Here is some good news on Healthcare.gov: 38 days before open enrollment starts, federal officials were able to show off a live demonstration of how the website's application process will work.
That wasn't true last year, during the weeks leading up to the botched launch. Back then, the officials didn't show the actual site in action. Instead, they would typically just show off a static set of PowerPoint slides. The federal government, as we later learned, just was not prepared for Healthcare.gov to go live.
So it's a decent sign that, this time around, the Obama administration can show off a real-live, functional application.
The site itself is a bit different, too. Some of the fonts are prettier. The woman from the front page is no longer with us. But the biggest change is the length and simplicity of the application. The form that, last year, took applicants through 76 different screens of questions and answer boxes has been pared back to 16 pages.
"In the old application, someone would submit an answer, it would get sent to the data services hub and then it might hourglass or [users would] have to wait between questions," says Andy Slavitt, principal deputy administrator at the Centers for Medicare and Medicaid Services.
Now, the questions are submitted on a few forms — and sent to the data hub in one big batch. That is, as Slavitt put it, "how a modern website should work."
The White House began testing the new Healthcare.gov in July
While open enrollment ended last March, Healthcare.gov has still been open for business to those who have a special enrollment situation — people who move states, for example, or lose their jobs.
Those enrollees have, since July, been guinea pigs for the new site. In July, the Obama administration started directing 1 percent of these people to the new healthcare.gov. And over the past few months they have scaled up to all people signing up; an estimated 20,000 applications have moved through the new process.
Not everyone will be able to use the most simple, 16-screen application. Federal officials estimate that about 30 percent of shoppers will have more complex situations that require more detailed questions. But the hope is that, when open enrollment starts in just about five weeks, the majority of shoppers will use the simpler 16-screen application.
The application is only part of the battle
An easier to use application certainly doesn't hurt. Anything that makes enrollment simple will be an improvement over last year's very cumbersome and complex process.
But the application is also just one step in the enrollment process — and the other steps are arguably some of the more challenging pieces to get right.
Many shoppers, for example, got stuck last year in the identity verification process (the part when the website tries to use federal data to confirm you are the person you say you are). This happens prior to the application process and, while officials did not demonstrate this part of the website (as they did with the application, showing reporters a walk-through of the live site), they say they are confident it can perform better than last year.
This year there will be millions of people who are trying to renew their policies or switch to a new plan.
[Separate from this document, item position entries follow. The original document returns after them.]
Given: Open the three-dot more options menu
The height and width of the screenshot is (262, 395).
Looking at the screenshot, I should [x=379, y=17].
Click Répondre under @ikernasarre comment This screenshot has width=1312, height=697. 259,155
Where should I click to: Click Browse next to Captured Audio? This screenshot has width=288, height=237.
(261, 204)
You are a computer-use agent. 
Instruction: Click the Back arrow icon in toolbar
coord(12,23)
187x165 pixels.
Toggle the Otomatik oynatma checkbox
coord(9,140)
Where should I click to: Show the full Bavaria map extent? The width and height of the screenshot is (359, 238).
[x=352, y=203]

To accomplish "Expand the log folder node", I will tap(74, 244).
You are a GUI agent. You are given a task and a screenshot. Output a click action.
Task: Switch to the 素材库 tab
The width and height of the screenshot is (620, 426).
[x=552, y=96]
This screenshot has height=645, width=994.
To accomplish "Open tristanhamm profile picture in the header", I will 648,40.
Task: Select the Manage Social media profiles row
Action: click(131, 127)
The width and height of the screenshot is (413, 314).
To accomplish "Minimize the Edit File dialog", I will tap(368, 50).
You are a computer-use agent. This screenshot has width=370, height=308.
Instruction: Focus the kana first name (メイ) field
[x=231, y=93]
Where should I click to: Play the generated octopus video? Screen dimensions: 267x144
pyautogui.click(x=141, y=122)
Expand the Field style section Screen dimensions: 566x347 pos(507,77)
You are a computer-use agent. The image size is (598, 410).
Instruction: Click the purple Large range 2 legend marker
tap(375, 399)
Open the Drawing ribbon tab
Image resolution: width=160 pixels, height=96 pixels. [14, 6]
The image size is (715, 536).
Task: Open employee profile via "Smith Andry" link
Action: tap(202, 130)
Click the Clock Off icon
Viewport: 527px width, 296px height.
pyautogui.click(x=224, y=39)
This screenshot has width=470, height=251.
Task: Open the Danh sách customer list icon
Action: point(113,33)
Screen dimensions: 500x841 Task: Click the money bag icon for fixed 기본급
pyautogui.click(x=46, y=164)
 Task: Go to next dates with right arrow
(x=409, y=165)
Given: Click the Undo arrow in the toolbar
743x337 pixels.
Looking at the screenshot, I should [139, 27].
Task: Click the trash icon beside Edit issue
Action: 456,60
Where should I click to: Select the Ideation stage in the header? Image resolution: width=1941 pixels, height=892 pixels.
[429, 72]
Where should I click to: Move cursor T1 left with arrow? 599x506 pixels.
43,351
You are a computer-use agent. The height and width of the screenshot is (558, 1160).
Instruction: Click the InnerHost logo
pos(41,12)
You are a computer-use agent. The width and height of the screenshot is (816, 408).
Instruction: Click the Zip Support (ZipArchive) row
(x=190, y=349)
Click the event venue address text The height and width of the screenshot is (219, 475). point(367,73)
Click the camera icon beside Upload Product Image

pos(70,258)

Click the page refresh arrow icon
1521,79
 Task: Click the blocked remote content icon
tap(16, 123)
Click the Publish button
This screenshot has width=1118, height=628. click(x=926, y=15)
When Obamacare was in its first year, in 2014, those people didn't exist. So Health and Human Services is also working on an infrastructure to accommodate renewers — and also encourage people to shop around, a second time, to see if they can get a better deal than the plan they picked in year one.
"We want to leverage the fact we've got new competitors," says Healthcare.gov chief executive Kevin Counihan. "We believe there's a lot to be gained by leveraging competition and choice to get people a better deal."
Officials did not demonstrate the renewal process either but, again, stated their confidence that consumers would be able to easily renew their plans. Healthcare.gov just began end-to-end testing on Monday and, over the next five weeks, officials will continue to evaluate how the site works.
Once again, this sets open enrollment apart from the 2014 experience: last year, there were only 10 days of end-to-end testing.